LONDON, LONDON*

As lembranças.

Dois soldadinhos de chumbo, um com aquele chapéu enorme, o outro da guarda de honra da rainha. Restam numa caixa de sapatos.

Uma tarde de verão de 1989, a chuva que pára, o sol que aparece fugidio, é o tempo de bater o retrato, que fica lindo, ela de capa num pequeno jardim que nunca mais vou saber onde é, a luz dourada, o sorriso largo, os braços abertos, a foto de que mais gosto.

O sinal para o ônibus em Hyde Park, o passeio no andar de cima, comendo sanduíche e tomando coca-cola, sem destino, Abbey Road, nem sei se era mesmo, ficou sendo.

O jantar no restaurante indiano, a pimenta ardida, o chefe que virou amigo e nunca mais vi, o banho de banheira, as malas entupindo a salinha pequena, a visita à BBC que eu ouvia em ondas curtas.

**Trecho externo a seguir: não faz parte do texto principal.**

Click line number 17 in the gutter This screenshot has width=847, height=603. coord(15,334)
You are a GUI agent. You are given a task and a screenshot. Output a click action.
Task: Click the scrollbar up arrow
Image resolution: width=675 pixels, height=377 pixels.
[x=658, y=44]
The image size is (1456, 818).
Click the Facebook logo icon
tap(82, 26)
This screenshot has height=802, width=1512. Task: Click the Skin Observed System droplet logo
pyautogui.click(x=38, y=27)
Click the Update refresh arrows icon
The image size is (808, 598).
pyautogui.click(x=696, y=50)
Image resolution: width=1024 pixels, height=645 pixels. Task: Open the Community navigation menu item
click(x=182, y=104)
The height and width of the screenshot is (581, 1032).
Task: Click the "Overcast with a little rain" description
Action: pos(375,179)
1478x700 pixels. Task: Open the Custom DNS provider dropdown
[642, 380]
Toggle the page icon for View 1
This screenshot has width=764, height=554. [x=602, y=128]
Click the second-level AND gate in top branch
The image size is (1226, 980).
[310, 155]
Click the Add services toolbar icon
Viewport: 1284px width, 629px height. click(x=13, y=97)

O barco com nome de uísque, a linha do tempo, da hora certa, dos dias certos.

E é tudo que guardo de bom desta cidade, porque depois, quando voltei, e foram muitas vezes, sempre a encontrei fria, opressiva, cor de chumbo.

Nunca mais morri de amores por ela, fui-me distanciando, porque acho que nunca fui capaz de vê-la como o bardo que ao cruzar suas ruas sem medo, notar o verde de sua grama, o azul de seus olhos, o cinza do seu céu, a dor e a felicidade silenciosas de sua gente, disso tudo tirou versos e fez música.

Então a sangram, não mais será possível andar por ela sozinho sem sentir medo, e a vida vai aos poucos roubando nossa inocência e enterrando meus soldadinhos de chumbo e minha foto dourada.

Na madrugada fria rodo por ela, aqui e ali uma sirene, lá embaixo ainda há fumaça, destroços e carne, mas como só sei, e não vejo, vejo sim como ainda é bela aqui em cima, cruzando o rio e acertando o relógio, e como as madrugadas são sempre silenciosas é possível olhar para ela com outros olhos, o cinza desaparece, as luzes amarelas lhe dão uma estranha tonalidade, pequenos sóis que só surgem de noite e iluminam pouco, o bastante para sentir ternura.

Na desgraça a ternura volta, comigo é assim, mas é algo que não dá para explicar. Não é pena, não é dó, não é compaixão, não é nada disso, é apenas ternura por um lugar onde há séculos tirei uma fotografia e subi no segundo andar do ônibus vermelho, magrelo, cambaleante e divertido, barulhento e encardido, eu e o ônibus.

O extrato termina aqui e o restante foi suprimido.